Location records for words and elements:
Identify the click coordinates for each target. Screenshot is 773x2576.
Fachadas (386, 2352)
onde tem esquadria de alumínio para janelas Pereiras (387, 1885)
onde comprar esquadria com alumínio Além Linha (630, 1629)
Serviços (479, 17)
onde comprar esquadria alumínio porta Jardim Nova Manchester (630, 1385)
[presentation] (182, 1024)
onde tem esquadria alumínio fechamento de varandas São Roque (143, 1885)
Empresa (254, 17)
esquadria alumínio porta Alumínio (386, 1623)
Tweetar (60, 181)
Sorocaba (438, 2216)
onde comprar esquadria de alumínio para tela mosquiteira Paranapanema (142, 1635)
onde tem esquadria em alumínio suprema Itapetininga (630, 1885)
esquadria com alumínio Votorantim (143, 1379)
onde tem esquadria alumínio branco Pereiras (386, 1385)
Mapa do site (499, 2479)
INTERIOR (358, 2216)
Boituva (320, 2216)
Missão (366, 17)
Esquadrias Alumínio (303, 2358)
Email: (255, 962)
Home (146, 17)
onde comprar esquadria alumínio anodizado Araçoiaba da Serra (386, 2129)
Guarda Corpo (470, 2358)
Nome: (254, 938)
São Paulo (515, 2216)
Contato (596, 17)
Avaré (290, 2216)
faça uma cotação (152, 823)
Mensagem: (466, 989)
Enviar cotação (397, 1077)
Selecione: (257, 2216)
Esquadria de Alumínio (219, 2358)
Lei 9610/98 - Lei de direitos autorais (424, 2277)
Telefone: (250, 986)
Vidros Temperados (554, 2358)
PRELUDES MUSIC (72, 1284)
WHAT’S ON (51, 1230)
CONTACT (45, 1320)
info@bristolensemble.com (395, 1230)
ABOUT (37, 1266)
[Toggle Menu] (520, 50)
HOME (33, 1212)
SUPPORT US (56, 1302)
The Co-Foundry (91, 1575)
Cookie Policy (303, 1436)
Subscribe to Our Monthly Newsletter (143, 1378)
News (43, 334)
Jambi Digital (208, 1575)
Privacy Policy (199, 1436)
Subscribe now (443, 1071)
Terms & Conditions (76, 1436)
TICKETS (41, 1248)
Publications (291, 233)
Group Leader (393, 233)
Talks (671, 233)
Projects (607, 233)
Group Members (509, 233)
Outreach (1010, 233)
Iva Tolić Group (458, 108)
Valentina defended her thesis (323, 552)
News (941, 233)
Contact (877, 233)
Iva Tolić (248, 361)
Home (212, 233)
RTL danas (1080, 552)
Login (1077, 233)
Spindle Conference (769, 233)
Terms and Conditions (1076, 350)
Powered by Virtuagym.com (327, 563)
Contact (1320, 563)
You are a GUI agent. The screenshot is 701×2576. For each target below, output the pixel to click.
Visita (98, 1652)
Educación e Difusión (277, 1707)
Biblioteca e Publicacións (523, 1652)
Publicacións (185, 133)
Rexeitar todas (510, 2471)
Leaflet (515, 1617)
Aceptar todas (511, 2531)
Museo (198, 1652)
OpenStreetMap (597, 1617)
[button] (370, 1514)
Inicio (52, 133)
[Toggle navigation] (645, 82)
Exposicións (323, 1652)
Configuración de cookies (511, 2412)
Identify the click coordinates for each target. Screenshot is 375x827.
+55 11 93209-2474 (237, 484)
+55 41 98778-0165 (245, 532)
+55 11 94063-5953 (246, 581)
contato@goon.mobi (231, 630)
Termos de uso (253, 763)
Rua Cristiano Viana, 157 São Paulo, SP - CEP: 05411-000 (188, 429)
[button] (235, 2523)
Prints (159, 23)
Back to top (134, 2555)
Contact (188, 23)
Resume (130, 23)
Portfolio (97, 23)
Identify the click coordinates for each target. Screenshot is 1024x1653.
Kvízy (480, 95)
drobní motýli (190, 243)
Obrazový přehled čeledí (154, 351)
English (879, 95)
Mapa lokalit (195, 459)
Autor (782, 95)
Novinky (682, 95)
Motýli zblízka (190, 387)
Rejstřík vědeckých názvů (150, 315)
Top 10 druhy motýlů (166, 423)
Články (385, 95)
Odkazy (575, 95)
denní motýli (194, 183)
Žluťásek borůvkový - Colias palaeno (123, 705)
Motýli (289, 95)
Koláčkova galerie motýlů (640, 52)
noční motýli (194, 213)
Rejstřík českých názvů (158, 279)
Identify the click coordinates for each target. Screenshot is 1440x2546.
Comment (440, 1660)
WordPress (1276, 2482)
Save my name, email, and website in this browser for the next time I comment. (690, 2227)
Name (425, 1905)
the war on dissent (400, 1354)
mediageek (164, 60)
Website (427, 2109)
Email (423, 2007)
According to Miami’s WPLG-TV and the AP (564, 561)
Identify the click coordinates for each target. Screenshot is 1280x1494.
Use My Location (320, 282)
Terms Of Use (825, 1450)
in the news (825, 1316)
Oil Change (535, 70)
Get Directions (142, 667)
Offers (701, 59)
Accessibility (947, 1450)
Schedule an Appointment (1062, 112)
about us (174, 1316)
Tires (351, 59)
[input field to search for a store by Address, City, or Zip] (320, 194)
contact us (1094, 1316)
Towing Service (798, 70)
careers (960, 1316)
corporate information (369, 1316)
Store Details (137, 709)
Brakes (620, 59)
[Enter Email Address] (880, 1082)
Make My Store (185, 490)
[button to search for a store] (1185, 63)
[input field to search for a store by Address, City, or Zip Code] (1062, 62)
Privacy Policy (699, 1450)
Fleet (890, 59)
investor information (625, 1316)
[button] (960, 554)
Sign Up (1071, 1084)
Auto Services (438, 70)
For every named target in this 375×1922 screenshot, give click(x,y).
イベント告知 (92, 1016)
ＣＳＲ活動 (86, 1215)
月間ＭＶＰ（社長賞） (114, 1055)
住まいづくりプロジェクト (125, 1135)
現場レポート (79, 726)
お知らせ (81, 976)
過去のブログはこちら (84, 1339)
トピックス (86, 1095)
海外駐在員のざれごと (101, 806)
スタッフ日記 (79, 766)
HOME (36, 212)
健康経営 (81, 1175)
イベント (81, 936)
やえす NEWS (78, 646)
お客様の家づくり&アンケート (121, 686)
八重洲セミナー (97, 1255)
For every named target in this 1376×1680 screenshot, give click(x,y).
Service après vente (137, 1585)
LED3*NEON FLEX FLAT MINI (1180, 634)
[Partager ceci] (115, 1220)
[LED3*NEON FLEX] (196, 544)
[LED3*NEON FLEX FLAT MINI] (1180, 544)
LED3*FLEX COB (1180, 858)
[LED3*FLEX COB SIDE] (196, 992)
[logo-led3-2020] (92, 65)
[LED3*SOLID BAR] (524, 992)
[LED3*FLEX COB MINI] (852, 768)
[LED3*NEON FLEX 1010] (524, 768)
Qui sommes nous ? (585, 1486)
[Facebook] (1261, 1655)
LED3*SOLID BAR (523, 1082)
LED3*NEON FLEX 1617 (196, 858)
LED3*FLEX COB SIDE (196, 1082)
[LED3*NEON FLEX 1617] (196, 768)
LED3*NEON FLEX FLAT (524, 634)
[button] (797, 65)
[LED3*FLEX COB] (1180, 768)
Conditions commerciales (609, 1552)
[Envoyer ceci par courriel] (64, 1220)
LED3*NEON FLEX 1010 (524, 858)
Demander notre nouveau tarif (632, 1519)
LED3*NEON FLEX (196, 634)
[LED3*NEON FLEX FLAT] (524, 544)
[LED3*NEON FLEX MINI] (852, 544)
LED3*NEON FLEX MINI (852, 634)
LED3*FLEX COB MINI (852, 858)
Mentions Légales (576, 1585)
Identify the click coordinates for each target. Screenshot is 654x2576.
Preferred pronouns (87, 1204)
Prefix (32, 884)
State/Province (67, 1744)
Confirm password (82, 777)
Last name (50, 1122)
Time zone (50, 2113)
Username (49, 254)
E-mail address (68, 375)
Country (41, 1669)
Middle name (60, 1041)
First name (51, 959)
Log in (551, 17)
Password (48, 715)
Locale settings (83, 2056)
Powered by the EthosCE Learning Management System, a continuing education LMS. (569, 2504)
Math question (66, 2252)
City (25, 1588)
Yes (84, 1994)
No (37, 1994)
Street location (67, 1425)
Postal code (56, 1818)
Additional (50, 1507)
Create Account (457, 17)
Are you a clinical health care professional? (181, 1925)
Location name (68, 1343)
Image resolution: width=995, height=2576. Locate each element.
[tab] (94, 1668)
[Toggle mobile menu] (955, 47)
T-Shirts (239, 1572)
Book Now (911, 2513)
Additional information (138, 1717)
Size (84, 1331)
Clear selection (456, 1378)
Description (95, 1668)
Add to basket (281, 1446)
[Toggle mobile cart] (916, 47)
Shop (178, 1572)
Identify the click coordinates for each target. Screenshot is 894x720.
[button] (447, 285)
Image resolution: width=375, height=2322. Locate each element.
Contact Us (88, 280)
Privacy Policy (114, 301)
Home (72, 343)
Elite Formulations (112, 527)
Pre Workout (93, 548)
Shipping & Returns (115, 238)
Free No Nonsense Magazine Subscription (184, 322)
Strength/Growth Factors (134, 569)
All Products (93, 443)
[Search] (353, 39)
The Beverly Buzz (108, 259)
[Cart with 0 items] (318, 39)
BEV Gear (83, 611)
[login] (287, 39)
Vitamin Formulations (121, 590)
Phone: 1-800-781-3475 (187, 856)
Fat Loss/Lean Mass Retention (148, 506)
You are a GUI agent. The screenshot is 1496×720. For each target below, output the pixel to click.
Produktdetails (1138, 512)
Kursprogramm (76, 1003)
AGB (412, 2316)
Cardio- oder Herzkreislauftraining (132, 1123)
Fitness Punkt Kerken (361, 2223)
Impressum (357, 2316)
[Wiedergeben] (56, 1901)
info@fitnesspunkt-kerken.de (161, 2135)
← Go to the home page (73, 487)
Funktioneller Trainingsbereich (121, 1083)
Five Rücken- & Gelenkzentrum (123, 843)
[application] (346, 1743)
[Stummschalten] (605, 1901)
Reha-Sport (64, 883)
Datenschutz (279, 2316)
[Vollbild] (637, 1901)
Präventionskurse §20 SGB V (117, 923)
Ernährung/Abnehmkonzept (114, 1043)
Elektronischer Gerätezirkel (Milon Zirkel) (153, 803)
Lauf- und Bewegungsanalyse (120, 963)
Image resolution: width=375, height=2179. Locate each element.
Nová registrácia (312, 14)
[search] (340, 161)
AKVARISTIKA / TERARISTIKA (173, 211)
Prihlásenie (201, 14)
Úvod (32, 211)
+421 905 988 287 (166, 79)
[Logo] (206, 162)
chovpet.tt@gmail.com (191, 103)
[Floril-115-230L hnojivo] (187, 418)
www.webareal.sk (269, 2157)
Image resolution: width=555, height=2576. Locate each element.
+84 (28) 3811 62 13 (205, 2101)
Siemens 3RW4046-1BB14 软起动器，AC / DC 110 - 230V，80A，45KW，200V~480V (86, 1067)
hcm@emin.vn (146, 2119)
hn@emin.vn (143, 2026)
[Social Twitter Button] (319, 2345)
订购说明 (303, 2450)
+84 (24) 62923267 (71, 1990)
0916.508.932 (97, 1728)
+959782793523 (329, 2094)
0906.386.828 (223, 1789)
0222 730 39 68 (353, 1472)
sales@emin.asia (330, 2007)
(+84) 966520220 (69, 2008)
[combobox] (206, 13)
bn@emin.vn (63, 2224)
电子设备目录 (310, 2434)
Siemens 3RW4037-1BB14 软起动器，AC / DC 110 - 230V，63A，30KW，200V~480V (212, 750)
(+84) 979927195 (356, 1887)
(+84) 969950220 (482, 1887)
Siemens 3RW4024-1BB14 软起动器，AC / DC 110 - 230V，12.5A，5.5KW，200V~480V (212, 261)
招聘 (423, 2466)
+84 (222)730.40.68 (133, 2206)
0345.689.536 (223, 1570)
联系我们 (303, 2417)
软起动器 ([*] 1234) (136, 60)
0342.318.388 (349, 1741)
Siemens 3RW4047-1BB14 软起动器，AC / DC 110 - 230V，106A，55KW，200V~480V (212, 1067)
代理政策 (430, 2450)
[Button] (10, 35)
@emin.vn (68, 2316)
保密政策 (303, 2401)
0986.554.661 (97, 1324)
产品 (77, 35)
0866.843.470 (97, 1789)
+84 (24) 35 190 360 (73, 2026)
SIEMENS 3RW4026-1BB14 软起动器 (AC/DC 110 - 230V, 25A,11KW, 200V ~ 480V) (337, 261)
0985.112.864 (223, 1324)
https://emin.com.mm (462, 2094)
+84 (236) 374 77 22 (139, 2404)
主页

*Exercise prompt:* Reproduce the entries from the line with "98778-0165 (245, 532)" up to and including the line with "Portfolio (97, 23)", substituting "Return to top" for "Back to top" and keeping everything else the same.

*Result:*
+55 41 98778-0165 (245, 532)
+55 11 94063-5953 (246, 581)
contato@goon.mobi (231, 630)
Termos de uso (253, 763)
Rua Cristiano Viana, 157 São Paulo, SP - CEP: 05411-000 (188, 429)
[button] (235, 2523)
Prints (159, 23)
Return to top (134, 2555)
Contact (188, 23)
Resume (130, 23)
Portfolio (97, 23)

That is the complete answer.